[Opening Supplied information section]
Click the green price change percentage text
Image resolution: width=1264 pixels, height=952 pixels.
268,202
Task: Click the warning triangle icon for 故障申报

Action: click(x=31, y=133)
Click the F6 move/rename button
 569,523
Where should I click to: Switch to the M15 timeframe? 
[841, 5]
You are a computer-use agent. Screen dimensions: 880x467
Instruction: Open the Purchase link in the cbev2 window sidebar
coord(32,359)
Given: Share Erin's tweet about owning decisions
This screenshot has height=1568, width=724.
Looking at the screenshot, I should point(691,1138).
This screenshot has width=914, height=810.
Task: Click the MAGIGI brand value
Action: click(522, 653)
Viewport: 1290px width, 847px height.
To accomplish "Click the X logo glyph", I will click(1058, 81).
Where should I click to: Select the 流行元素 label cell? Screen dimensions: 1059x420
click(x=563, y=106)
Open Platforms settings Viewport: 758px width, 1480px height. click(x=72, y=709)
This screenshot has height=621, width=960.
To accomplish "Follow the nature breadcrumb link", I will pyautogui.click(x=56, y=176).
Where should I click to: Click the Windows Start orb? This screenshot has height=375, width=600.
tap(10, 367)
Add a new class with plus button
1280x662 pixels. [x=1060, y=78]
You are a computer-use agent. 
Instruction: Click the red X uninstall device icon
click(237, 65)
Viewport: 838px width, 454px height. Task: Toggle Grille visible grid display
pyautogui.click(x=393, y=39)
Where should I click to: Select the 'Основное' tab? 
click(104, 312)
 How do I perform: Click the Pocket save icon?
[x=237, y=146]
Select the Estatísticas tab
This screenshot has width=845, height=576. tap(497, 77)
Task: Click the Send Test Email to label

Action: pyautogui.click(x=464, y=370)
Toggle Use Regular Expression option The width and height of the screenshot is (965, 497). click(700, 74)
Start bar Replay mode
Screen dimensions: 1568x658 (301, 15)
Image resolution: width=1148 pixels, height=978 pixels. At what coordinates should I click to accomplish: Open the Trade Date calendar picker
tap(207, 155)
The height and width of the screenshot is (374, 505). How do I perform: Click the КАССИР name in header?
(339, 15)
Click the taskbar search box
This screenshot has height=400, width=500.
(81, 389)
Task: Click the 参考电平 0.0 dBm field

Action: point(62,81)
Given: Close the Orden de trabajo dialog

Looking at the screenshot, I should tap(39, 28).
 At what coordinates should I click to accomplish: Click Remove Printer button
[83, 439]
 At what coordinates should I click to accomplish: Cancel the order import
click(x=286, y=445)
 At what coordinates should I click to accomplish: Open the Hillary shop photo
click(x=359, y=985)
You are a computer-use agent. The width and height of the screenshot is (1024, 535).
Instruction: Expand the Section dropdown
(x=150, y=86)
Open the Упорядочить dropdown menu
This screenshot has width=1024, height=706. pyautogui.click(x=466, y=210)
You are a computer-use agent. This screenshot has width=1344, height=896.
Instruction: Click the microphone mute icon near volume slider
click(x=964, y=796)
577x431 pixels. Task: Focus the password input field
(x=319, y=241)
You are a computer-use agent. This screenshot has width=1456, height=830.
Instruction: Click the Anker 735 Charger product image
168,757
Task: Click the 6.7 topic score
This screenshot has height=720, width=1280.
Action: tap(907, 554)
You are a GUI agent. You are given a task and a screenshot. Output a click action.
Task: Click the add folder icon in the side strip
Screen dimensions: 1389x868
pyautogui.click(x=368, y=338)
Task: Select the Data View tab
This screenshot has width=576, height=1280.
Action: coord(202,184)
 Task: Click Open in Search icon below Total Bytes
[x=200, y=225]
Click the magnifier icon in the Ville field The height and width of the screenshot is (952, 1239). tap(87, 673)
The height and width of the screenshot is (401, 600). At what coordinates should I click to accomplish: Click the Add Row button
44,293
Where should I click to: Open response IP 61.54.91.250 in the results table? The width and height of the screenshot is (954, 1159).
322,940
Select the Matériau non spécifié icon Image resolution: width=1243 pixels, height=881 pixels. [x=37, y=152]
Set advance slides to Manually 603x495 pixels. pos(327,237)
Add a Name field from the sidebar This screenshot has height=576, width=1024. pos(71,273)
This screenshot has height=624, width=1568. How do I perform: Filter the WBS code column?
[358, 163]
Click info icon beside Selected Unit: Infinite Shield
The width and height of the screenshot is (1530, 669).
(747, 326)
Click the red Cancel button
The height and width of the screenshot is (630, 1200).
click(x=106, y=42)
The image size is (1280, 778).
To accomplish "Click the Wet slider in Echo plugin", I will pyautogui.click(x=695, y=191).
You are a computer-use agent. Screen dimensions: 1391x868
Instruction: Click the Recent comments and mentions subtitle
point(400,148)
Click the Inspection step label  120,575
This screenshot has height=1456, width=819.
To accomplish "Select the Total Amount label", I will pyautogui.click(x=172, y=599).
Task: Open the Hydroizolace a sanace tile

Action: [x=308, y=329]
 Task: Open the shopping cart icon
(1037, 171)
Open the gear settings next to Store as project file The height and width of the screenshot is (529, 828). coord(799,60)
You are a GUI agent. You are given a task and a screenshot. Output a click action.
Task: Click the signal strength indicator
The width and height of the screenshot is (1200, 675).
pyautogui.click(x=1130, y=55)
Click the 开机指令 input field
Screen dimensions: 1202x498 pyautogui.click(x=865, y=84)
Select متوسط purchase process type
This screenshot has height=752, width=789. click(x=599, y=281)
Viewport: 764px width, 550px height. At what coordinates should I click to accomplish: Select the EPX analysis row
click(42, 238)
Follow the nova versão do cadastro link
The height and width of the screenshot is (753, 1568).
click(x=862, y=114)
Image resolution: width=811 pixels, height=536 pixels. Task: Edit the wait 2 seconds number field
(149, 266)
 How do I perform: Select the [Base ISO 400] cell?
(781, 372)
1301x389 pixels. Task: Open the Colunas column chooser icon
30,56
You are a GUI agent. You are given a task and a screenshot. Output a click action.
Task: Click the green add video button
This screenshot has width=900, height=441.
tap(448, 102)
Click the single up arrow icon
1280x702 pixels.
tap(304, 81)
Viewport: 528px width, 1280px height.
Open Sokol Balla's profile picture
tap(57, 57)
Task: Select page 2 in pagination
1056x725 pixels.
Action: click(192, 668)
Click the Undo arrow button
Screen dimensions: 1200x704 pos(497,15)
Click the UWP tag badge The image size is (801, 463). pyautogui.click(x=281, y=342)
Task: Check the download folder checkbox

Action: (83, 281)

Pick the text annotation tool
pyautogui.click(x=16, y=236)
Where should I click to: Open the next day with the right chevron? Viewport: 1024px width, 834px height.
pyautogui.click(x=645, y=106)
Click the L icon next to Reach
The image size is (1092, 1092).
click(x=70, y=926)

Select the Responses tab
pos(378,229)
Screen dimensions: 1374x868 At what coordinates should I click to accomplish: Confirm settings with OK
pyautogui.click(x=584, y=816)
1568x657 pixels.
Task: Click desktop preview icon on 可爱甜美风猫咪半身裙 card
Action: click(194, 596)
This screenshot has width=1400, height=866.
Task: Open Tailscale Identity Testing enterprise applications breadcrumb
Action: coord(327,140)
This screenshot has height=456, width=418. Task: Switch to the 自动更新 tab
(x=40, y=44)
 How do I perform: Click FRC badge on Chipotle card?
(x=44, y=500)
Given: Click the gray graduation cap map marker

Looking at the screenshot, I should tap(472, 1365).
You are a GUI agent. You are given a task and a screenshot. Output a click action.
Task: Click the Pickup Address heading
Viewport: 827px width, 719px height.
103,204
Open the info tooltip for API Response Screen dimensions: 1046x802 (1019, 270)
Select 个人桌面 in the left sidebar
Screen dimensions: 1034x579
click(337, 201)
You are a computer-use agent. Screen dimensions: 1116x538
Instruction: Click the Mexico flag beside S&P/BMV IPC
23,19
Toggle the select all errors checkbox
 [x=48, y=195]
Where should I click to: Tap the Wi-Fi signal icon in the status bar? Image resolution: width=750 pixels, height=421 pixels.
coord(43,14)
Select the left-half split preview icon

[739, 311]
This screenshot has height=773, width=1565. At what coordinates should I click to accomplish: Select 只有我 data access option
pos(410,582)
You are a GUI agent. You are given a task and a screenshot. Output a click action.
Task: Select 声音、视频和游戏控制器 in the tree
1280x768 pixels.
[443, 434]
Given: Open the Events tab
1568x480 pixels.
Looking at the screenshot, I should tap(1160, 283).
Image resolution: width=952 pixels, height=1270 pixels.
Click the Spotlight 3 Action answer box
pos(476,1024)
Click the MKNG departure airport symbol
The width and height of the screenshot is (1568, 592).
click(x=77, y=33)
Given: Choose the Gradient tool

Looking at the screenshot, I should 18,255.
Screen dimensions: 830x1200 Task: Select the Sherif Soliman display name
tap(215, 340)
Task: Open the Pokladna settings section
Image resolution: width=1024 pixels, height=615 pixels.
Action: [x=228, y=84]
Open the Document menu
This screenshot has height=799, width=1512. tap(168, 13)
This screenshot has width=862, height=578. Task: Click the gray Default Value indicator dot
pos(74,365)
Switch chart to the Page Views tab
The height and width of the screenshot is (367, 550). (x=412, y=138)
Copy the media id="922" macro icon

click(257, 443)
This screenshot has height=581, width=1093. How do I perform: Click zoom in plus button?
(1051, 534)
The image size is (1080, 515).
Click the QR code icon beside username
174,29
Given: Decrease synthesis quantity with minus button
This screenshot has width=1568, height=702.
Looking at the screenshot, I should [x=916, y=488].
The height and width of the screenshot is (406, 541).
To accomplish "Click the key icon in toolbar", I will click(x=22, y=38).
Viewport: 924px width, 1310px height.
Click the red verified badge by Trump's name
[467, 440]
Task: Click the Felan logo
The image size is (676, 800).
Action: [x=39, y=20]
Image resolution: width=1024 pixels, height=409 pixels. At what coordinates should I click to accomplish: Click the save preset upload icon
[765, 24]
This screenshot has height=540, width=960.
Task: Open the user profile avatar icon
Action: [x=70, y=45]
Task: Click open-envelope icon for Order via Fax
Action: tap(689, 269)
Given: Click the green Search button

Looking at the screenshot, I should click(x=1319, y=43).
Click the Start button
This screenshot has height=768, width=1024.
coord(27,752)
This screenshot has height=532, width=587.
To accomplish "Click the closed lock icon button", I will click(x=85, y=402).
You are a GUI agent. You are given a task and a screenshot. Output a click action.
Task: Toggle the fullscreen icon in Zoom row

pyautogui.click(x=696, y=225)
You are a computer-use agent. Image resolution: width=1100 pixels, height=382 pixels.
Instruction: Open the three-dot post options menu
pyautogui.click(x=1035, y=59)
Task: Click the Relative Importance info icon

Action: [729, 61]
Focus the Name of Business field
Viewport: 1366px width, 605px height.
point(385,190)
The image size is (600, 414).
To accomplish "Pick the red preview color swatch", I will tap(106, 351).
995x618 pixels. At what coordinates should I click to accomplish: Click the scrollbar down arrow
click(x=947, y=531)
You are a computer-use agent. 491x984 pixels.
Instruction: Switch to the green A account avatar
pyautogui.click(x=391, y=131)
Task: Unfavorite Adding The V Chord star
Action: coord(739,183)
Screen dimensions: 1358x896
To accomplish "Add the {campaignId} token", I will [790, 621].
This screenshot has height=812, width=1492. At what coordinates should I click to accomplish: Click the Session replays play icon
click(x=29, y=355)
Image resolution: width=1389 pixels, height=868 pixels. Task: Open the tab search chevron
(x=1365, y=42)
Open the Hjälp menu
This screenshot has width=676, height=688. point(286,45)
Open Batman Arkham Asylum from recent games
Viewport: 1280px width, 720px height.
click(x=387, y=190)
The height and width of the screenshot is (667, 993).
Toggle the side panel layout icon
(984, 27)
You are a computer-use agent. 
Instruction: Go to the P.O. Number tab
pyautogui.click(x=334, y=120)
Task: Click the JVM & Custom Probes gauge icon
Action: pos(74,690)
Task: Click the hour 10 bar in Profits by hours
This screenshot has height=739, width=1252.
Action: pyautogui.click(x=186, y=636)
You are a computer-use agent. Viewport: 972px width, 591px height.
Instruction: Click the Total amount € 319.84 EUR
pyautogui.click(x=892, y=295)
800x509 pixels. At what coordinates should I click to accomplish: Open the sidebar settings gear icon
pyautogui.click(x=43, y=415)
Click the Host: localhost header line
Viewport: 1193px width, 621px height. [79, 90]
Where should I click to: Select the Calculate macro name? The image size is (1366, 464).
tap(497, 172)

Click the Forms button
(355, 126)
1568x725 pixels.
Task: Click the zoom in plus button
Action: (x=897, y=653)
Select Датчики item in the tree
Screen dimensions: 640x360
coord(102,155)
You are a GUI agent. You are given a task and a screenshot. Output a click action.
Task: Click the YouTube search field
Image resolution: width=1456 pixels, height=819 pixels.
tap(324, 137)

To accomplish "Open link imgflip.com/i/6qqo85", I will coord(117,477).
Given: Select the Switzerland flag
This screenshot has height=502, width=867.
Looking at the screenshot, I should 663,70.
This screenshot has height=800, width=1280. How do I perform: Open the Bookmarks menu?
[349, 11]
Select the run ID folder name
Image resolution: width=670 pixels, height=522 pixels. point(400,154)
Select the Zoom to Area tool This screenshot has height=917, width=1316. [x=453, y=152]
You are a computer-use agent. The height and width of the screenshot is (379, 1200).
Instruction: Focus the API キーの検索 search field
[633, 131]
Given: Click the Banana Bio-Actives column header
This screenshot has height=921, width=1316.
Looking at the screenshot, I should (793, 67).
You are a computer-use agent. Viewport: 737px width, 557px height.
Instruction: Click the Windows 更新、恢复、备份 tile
[Closing Supplied information section]
**Exercise aim**.
With the line that has "1280x768 pixels." as the first and the line that has "Click the Start button" as the last, repeat exactly that run of lines above and no more.

**Solution**.
1280x768 pixels.
[443, 434]
Given: Open the Events tab
1568x480 pixels.
Looking at the screenshot, I should tap(1160, 283).
Image resolution: width=952 pixels, height=1270 pixels.
Click the Spotlight 3 Action answer box
pos(476,1024)
Click the MKNG departure airport symbol
The width and height of the screenshot is (1568, 592).
click(x=77, y=33)
Given: Choose the Gradient tool

Looking at the screenshot, I should 18,255.
Screen dimensions: 830x1200 Task: Select the Sherif Soliman display name
tap(215, 340)
Task: Open the Pokladna settings section
Image resolution: width=1024 pixels, height=615 pixels.
Action: [x=228, y=84]
Open the Document menu
This screenshot has height=799, width=1512. tap(168, 13)
This screenshot has width=862, height=578. Task: Click the gray Default Value indicator dot
pos(74,365)
Switch chart to the Page Views tab
The height and width of the screenshot is (367, 550). (x=412, y=138)
Copy the media id="922" macro icon

click(257, 443)
This screenshot has height=581, width=1093. How do I perform: Click zoom in plus button?
(1051, 534)
The image size is (1080, 515).
Click the QR code icon beside username
174,29
Given: Decrease synthesis quantity with minus button
This screenshot has width=1568, height=702.
Looking at the screenshot, I should [x=916, y=488].
The height and width of the screenshot is (406, 541).
To accomplish "Click the key icon in toolbar", I will click(x=22, y=38).
Viewport: 924px width, 1310px height.
Click the red verified badge by Trump's name
[467, 440]
Task: Click the Felan logo
The image size is (676, 800).
Action: [x=39, y=20]
Image resolution: width=1024 pixels, height=409 pixels. At what coordinates should I click to accomplish: Click the save preset upload icon
[765, 24]
This screenshot has height=540, width=960.
Task: Open the user profile avatar icon
Action: [x=70, y=45]
Task: Click open-envelope icon for Order via Fax
Action: tap(689, 269)
Given: Click the green Search button

Looking at the screenshot, I should click(x=1319, y=43).
Click the Start button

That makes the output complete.